# itunes question about keeping soundtrack music in 1 album



## KindleGirl (Nov 11, 2008)

I have several soundtracks loaded into iTunes and of course they are a compilation of multiple artists. It keeps separating each artist out and doesn't keep the album together for easier syncing. How do I do that? According to a manual I have, I have the correct boxes checked for iTunes to do that, however it is not working. Any ideas?


----------



## Sandpiper (Oct 28, 2008)

In iTunes on your computer and on an Apple device, you can look at / play music by song title, album, artist, playlist, and genre.  It should be OK.


----------



## VictoriaP (Mar 1, 2009)

I go in and alter all the metadata for things like that.  For example, I have a copy of Mozart's Requiem mass.  Every song had different artists listed (vocalists, mostly), and it never sorted quite right.  Plus the album title was way too long for my iPhone to show completely.  I gave in and redid all the artists' names to Mozart--because that's how I think of it--and changed the album title to just "Requiem".  Same thing with a Paul McCartney "best of"--I don't care that some songs were with Wings, or a duet, or whatever.  They're all McCartney, and now they're listed that way so they sort the way I expect to see them.

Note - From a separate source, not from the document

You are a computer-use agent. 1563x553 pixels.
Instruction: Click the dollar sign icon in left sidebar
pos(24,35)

I also had a problem with two albums by different artists that were both titled Greatest Hits.  Looking at them in album view on the iPhone, all the songs were mixed together as one album.  I finally retitled one of them to include the artist's name; now they actually show as separate albums in the iPod app.

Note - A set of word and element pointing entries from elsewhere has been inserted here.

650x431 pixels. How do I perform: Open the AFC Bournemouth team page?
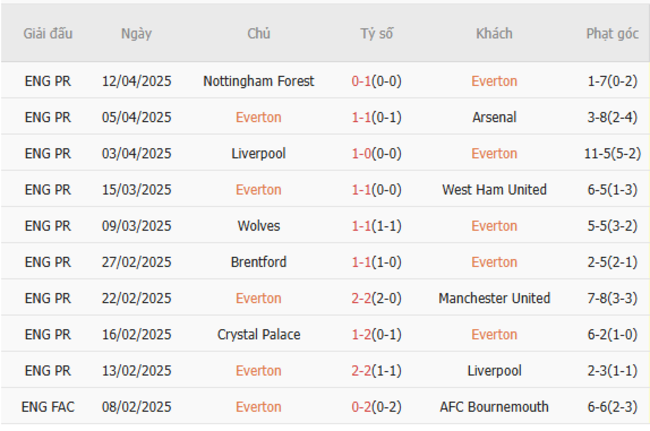(x=494, y=407)
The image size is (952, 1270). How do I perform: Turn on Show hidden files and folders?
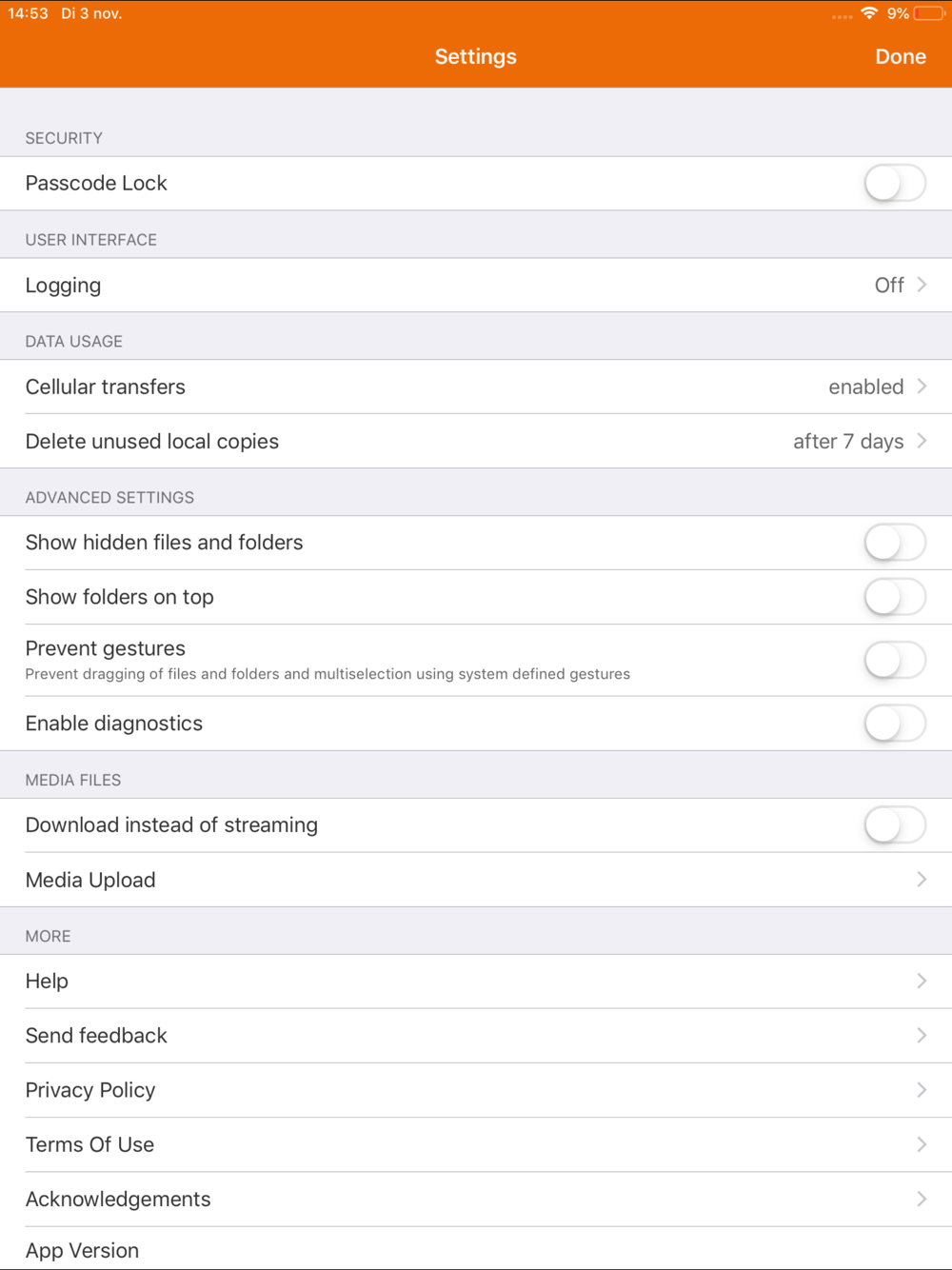(x=895, y=543)
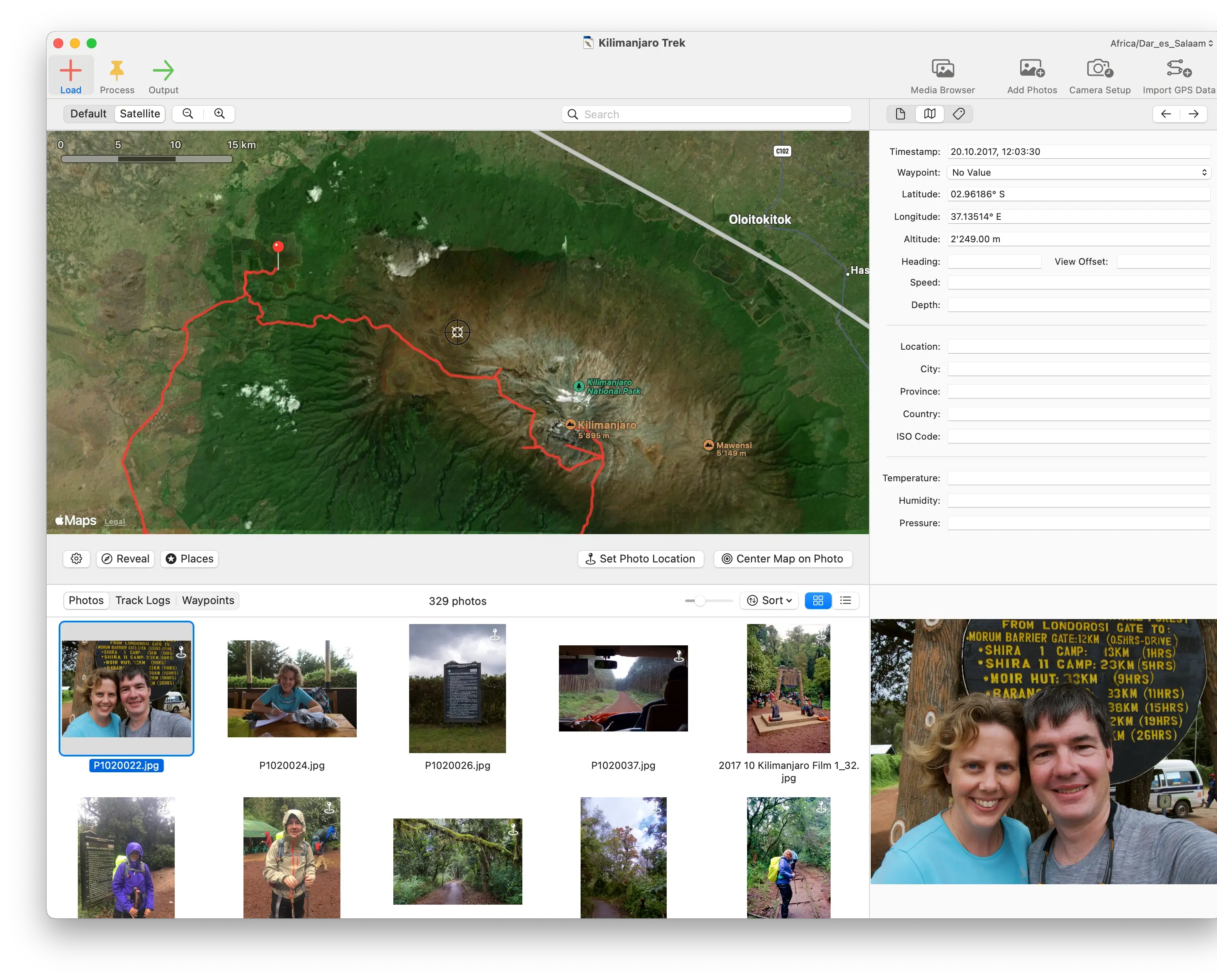Open the Waypoints tab
The width and height of the screenshot is (1217, 980).
[x=208, y=600]
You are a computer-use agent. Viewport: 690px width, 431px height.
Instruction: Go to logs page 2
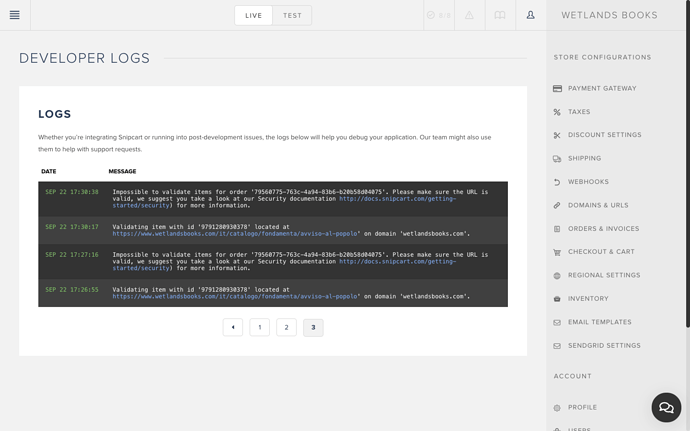click(x=286, y=327)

iTunes is a truly utterly horrid piece of software, but it's the only game in town.


----------



## pidgeon92 (Oct 27, 2008)

Any software is only going to be as good as the data it has. Definitely go in and change the album info so it is arranged as you want it.


----------



## KindleGirl (Nov 11, 2008)

Thanks...I will give that a try & hopefully get things the way I want it.


----------



## KindleGirl (Nov 11, 2008)

pidgeon92 said:


> Any software is only going to be as good as the data it has. Definitely go in and change the album info so it is arranged as you want it.


What's the easiest way to do that? I've been able to change a few but it doesn't let me click on them to change the name. I've just been going into 'music' and then clicking to play the song...which brings up all of the info. It doesn't seem to want me to click and change it there, though. Where do I go to do that?


----------



## telracs (Jul 12, 2009)

KindleGirl said:


> What's the easiest way to do that? I've been able to change a few but it doesn't let me click on them to change the name. I've just been going into 'music' and then clicking to play the song...which brings up all of the info. It doesn't seem to want me to click and change it there, though. Where do I go to do that?


Here's my suggestion. In iTunes, in your music library search so you only have that album showing. Highlight all the songs, and right click. click "get info" it will ask if you really want to edit multiple songs, say yes. Then change the album name for all of them. It should then group them together. Also, make sure you are sorting by album, not by artist or anything else, so that they'll stay together.


----------



## telracs (Jul 12, 2009)

Also, when you're editing the info, if you click on the last tab, the "options" one, change "part of compilation" to yes.


----------



## KindleGirl (Nov 11, 2008)

Thanks so much scarlet. That helped a lot!! I think I now have everything organized. Is there a way to tell iTunes that a CD is all part of a compilation when you copy it into iTunes? Or do I always have to manually go into the info. and change it? Seems like there should be a way to import it into iTunes the correct way, but then again it's iTunes and it doesn't seem like they use the easiest way to do things.


----------



## pidgeon92 (Oct 27, 2008)

iTunes uses the Gracenote database to get the song tags.... These tags are user-input, so whatever the original user has input, that is what you are getting. If you want something different, you are going to have to alter the data yourself after you import.


----------



## telracs (Jul 12, 2009)

No problem kindlegirl.  And as pidgeon said, you are going to have to do them after you import.


----------



## KindleGirl (Nov 11, 2008)

Ok, thanks. I was afraid that would be the answer but thought I'd check anyway and see if I could save some time.


----------



## 911jason (Aug 17, 2009)

After you import a CD like this, click on your Music Library in the upper right corner of iTunes, then if you don't already have a column header for DATE ADDED, right click on one of the column headers and then go and check DATE ADDED. Now you can sort your music library by the date the track was added by simply clicking that DATE ADDED column header and moving all the way to the top of the list. Now the stuff you just added will be all together at the top of the list. You can click on the first track and then hold down Shift and click on the last track and it will select all of them so you can edit them at once. Right Click on one of the selected tracks and choose GET INFO. You may get a warning about editing multiple tracks, just OK it and then you can edit the info for all the tracks at once. This works well for changing Album titles as mentioned earlier, also for adding Album Artwork or making other changes to multiple files at once.

Hope this wasn't too confusing and is somewhat helpful!


----------